'Steve.'

He looked up, muscles tensing for a fight, only to see Natasha coolly staring him down from his own (somewhat worse for the wear) couch. Steve felt a sigh building inside. He'd only come to lately-wrecked apartment to grab a few things. And here was Natasha, as inscrutable as ever. He felt weary, deeply weary, no patience left for her mindgames.

Steve turned toward her, releasing the sigh, trying to keep his tone civil. 'What is it?'

'You're going after him. Going after the Winter Soldier.' Straight to the point, then.

'His name is Bucky,' Steve replied automatically, a weight settling in his stomach. Natasha stood, wading through the debris to stand before him, her eyes dark.

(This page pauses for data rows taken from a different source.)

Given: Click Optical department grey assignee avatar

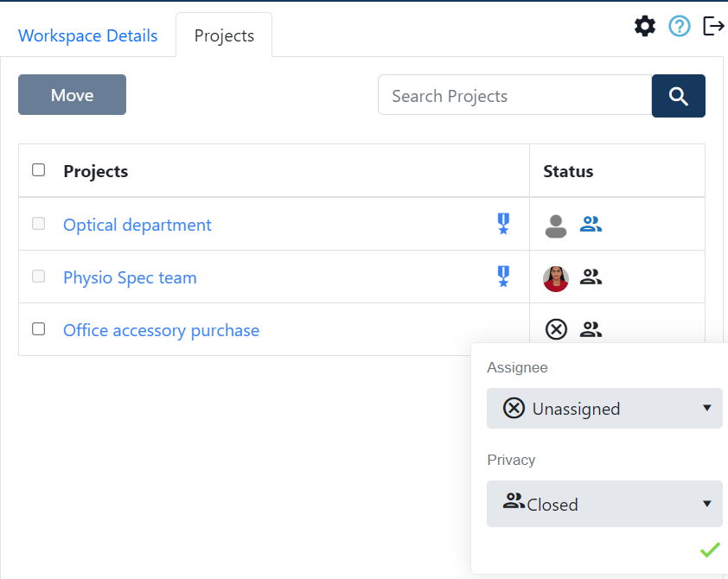Looking at the screenshot, I should 556,226.
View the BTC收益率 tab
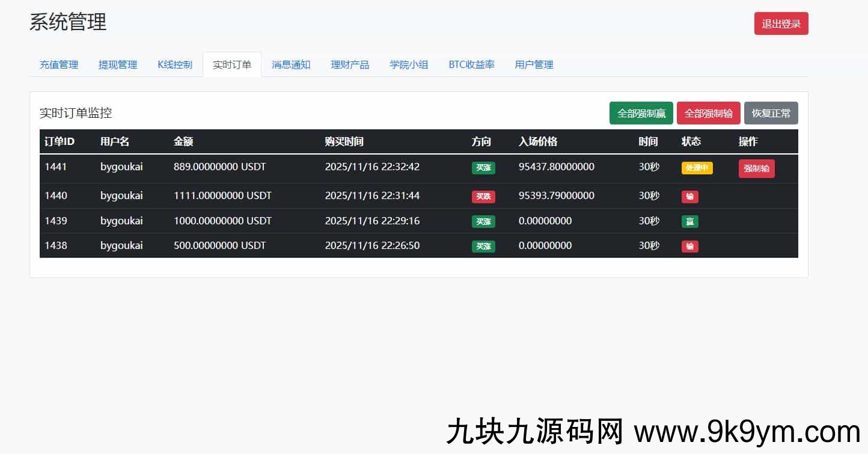 (471, 64)
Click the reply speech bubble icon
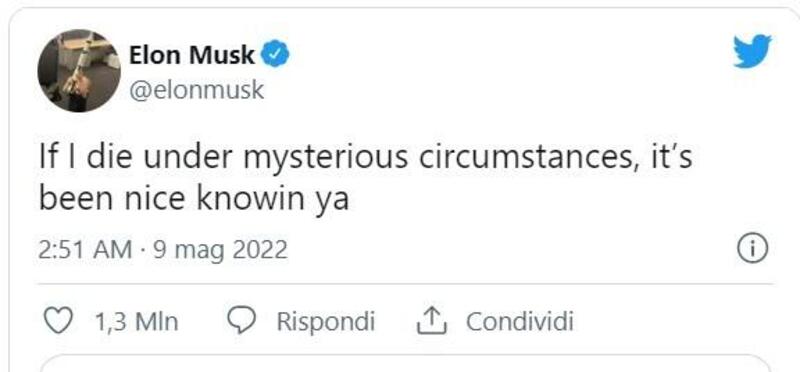 [x=241, y=321]
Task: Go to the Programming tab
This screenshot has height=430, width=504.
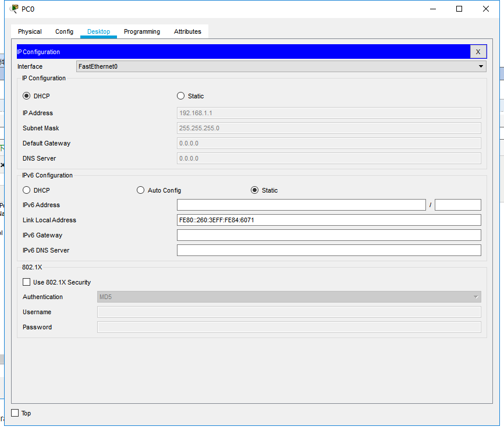Action: [141, 31]
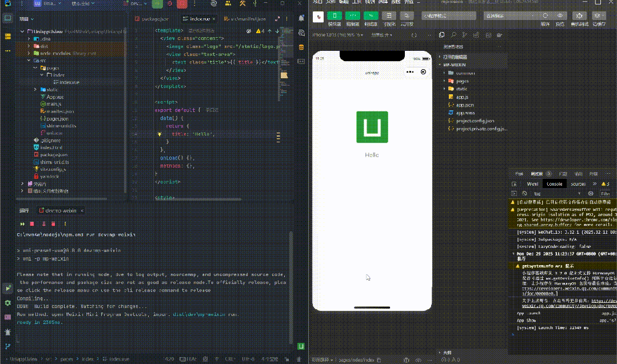
Task: Open App.vue in the project tree
Action: click(x=54, y=97)
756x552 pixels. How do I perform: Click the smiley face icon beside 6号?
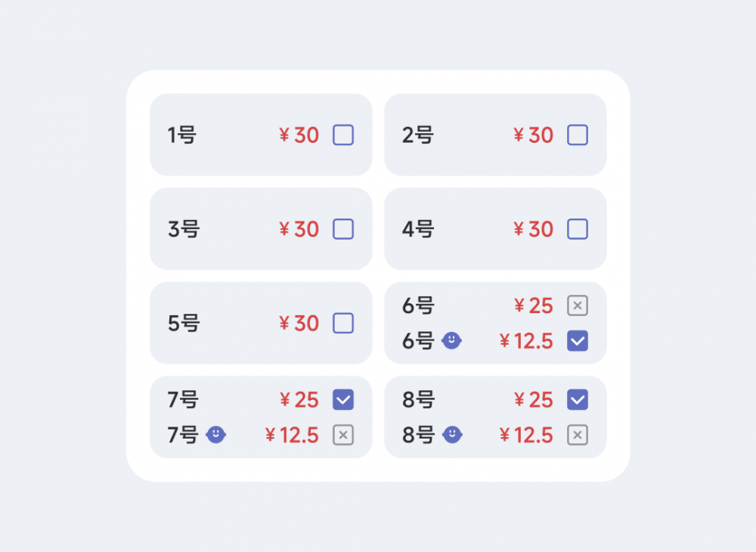tap(452, 340)
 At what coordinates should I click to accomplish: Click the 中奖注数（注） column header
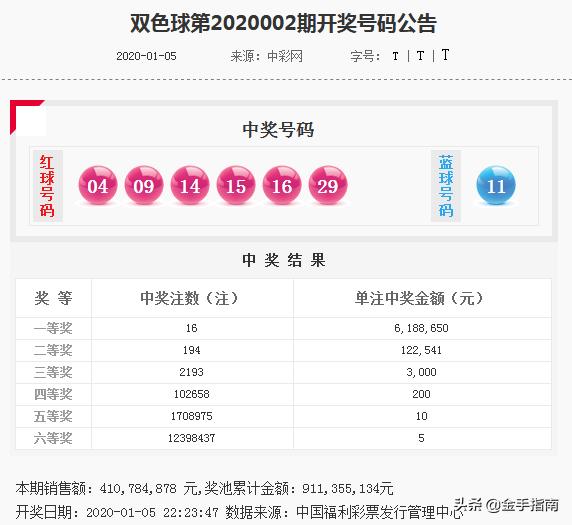pos(192,298)
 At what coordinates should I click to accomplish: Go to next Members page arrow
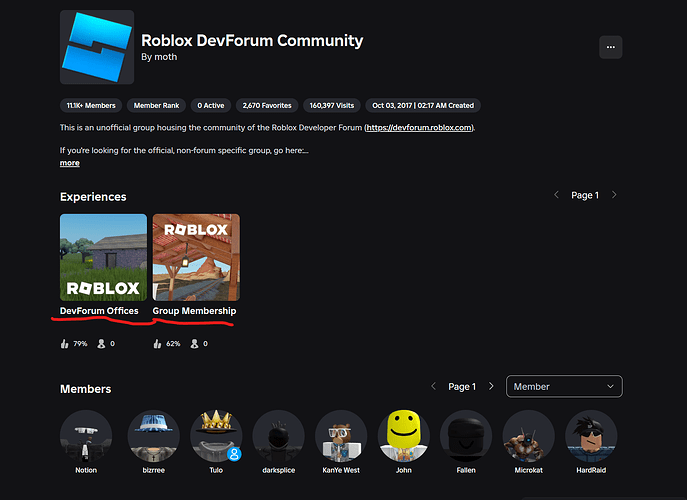coord(491,386)
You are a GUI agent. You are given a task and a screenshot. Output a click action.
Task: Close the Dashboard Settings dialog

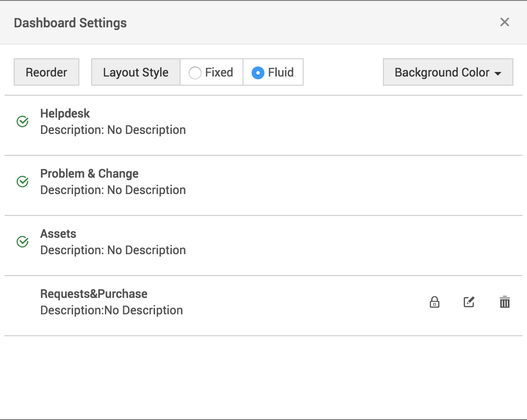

'He's only going to hurt you,' she swallowed, looking away for a moment. 'There are things that no-one can go through and come out the same person.'

'He saved me, Nat,' so many times, 'I owe him the same.' Two boys chased each other through the dusty Brooklyn streets in his mind's eye, the hazy sunlight drifting down on both. 'Besides, he's my friend.' The ghost of a smile tugged at his mouth.

You just don't know when to give up, do you, punk?

Natasha's brows drew together. 'He's not your friend anymore, Steve. Don't delude yourself. We don't even know if it was him that pulled you from the river.'

Steve let a dry, mirthless laugh. 'There's no way I could saved myself.'

'Because he hurt you so bad!' Her voice broke around the words and she stopped abruptly. The silence was deafening as he stood there, looking anywhere but Natasha's face.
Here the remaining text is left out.